David Adjaye was born in Dar es Salaam, Tanzania. The son of a Ghanaian diplomat, David Adjaye lived in Tanzania, Egypt, Yemen and Lebanon before moving to Britain at the age of nine.

Ron Arad was born in Tel Aviv. He attended the Bezalel Academy of Arts and Design in Jerusalem between 1971–73 and the Architectural Association in London from 1974–79.

The UK Holocaust Memorial is planned to be built in the southern part of Victoria Tower Gardens in London, close to the Houses of Parliament. The memorial will honor the Jewish victims of the Holocaust and all other victims of Nazi persecution, including Roma, LGBT, and disabled people.

The memorial design was decided through an international competition that received 92 entries, leading to 10 finalists who were decided on by a panel of 13 judges: Peter Bazalgette (chair), Charlotte Cohen, Samantha Cohen, Daniel Finkelstein, Alice Greenwald, Ben Helfgott, Sajid Javid, Natasha Kaplinsky, Sadiq Khan, Rabbi Ephraim Mirvis, Julia Peyton-Jones, Sarah Weir and Paul Williams.

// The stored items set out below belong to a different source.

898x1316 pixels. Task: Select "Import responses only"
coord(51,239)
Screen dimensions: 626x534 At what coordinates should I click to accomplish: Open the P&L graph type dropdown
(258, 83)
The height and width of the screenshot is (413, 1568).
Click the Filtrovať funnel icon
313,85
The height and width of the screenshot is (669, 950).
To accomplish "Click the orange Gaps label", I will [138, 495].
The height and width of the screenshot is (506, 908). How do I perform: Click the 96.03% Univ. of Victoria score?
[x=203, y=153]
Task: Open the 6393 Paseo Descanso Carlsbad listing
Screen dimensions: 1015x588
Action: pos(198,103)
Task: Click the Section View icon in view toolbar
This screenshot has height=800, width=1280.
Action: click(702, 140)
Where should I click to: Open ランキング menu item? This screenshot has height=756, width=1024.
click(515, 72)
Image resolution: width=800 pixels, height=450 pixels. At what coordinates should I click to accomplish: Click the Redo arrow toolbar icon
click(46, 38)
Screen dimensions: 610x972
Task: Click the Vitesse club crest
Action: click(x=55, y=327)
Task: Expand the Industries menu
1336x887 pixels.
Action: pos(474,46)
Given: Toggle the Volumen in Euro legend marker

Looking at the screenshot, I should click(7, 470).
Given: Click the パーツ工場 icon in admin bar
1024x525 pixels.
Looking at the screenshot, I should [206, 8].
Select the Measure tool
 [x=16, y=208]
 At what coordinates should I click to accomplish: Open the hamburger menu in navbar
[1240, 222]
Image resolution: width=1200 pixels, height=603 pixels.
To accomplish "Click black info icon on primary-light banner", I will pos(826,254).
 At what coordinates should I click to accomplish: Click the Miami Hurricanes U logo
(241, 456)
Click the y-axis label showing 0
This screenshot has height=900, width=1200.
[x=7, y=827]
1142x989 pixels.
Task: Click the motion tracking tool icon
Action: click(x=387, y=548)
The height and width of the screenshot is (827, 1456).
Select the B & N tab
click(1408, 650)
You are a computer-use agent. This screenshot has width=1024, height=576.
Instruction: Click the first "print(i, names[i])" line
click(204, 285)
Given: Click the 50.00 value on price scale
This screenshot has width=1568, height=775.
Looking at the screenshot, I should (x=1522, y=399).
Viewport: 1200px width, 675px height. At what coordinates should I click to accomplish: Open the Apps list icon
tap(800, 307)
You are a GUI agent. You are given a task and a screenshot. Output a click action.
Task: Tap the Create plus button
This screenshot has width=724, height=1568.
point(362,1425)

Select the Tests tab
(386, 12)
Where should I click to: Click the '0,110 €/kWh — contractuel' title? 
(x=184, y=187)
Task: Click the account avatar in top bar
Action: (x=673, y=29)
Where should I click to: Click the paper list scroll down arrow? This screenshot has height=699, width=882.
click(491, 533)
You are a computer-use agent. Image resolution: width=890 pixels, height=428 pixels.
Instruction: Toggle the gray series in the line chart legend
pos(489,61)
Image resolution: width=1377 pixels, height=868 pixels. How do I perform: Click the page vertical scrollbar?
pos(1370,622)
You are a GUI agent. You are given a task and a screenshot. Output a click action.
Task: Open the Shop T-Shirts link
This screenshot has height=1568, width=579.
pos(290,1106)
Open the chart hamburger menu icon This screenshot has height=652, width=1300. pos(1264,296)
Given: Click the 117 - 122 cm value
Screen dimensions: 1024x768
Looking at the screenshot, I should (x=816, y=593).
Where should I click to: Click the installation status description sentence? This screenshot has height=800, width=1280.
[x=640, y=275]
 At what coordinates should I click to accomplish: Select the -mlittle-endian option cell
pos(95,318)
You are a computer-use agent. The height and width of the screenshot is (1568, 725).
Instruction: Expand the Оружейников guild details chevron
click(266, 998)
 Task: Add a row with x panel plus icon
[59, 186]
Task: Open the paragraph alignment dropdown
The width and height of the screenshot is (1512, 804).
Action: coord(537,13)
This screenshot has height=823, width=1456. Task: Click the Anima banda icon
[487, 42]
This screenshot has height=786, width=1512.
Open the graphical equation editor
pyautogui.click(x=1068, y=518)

The memorial combines a sculpture with an underground learning center that will educate visitors about prejudice and discrimination. The sculpture consists of 23 bronze fins, with the gaps between the fins representing the 22 countries where the Holocaust destroyed Jewish communities, and acting as separate paths down to a hall named the “Threshold” containing the learning center, along with a “contemplation court” and “hall of testimonies.”

According to Architects Journal, the government-sponsored memorial project has been facing criticism from local residents from day one. The peers’ letter to The Times read: “It would be far better to re-deploy the $65 million allocated to the new scheme to a smaller, simpler memorial in Westminster, enhancement of the Imperial Museum project, and to further study the impact of Holocaust learning and memorials.”

Architects Journal also reported that the opponents of Adjaye’s and Arad’s Holocaust Memorial staged a demonstration on the afternoon of September 4 outside the public launch of the project’s latest designs.

A spokesman for the UK Holocaust Memorial Foundation issued a statement saying: “The Holocaust memorial will remind us all that a central role of democracy is to encourage tolerance. No location in Britain is more suitable.”